On Sunday, June 3, 2018, Fire Station #2 in Jocotenango, Guatemala received the call about a national emergency caused by the eruption of Fuego. Among the first-responders was Mario Charuc, operator of their Living Waters for the World water purification system.
Mario Charuc, water system operator for Fire Station #2 in Jocotenango
Mario’s typical job was to produce and deliver clean water in the community. But on June 3, he was called to serve as rescue crew. Mario is one of only 150 people trained by the Municipal Firefighter’s National Association (ASONBOMD) to volunteer as rescue crew for the country of Guatemala. He and other rescuers from Fire Station #2 set out to find people in the volcano’s area of impact.
“The heat was indescribable, more than 176 Fahrenheit. It was like nothing we ever experienced before,” he said. They could not stay inside the homes for more than 5 minutes. They had to carry wood to step on otherwise their boots would melt.
The rescue crew from Fire Station #2 in Jocotenango, Guatemala
Lajas road leads to Rodeo Village - the village that was affected the most by the volcano.
After Fuego erupted, the need for clean water increased. So, while serving as rescue crew, Mario also expanded his water delivery to shelters for the evacuated people. You could tell by talking to him that he really cared for people, and he did not expect anything in return. He felt honored to be able to serve his country.
Mario was one of many people who helped in the rescue effort in every way they could. Luis Aragon, director of the fire station, coordinated the rescue effort from his wheelchair, and the rescue crew endured the heat and ash to aid the people affected by the volcano. Even after rescuing many children – some of whom were the only survivors in their family – the rescuers still felt that their help was so little compared to the magnitude of the disaster.
Mario cleans a 5 gallon water bottle before filling
Despite moments of discouragement, they were able to provide significant help for many families, including the Marroquin Zamora family. In the family are parents Joel Marroquin and Lidia Zamora, grandmother Anita López (Joel’s mother), and 3 kids Claudia, Marvin, and Osman Marroquin.
Members of the Marroquin Zamora family
The family was evacuated from their home on June 3. They were scared when they heard they needed to leave and were unable to take anything with them. They went to a shelter for two days, but when they heard about the firefighters at the station in Jocotenango they thought they might be able to find help there. Doña Anita had distant relatives in Jocotenango, so she went to ask for help. Pedro Garcia, the treasurer of the fire station’s water committee, was able to host them at his home. They are waiting there to see what the future brings to them.

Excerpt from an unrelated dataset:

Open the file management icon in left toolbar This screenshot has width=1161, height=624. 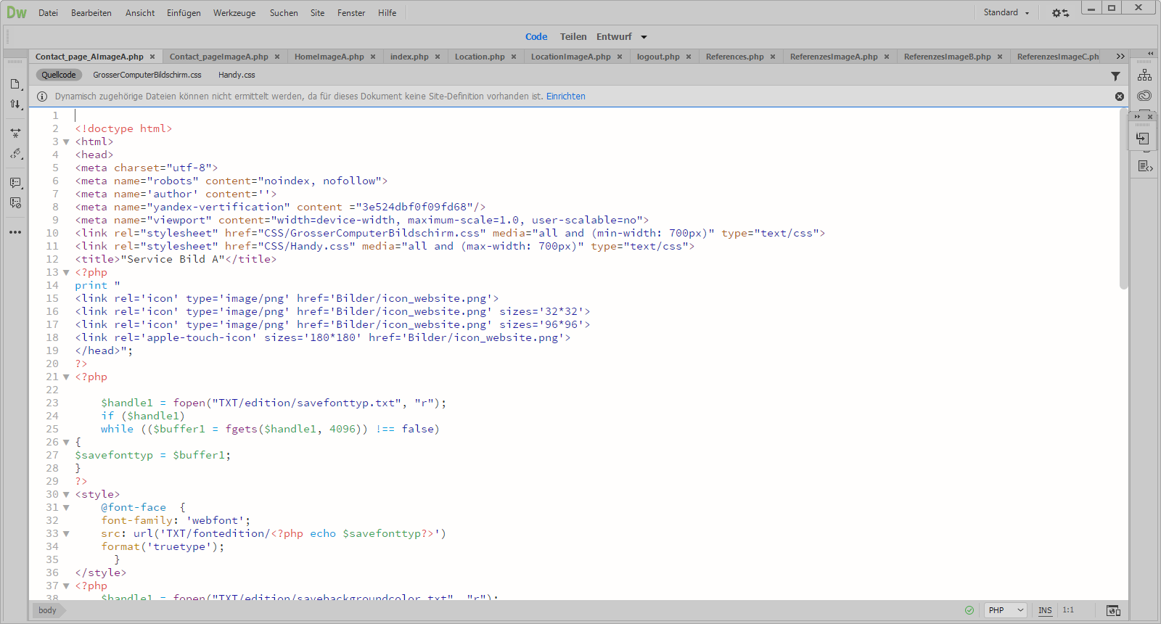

For now, the kids are not in school. Pedro’s home is far away from it, and they don’t have the resources to pay the bus fare to get there. Many of their classmates are either dead or missing. It is a difficult time for the family, and for so many others, but they are grateful for the fire station and their hospitality.
Fire Station #2 has supported numerous families with food, water, and clothing. God is their motivation, so they help the people that they can and pray for all the people they cannot completely help. They have been supported by many local people who dropped everything to jump in and help their Guatemalan brothers and sisters. A disaster of this magnitude invites many questions, but what I am sure of is that God is in control, and he is using this natural disaster to unify people. People from all around the world are thinking of Guatemala and are being reminded that we are here in this world to support and love each other.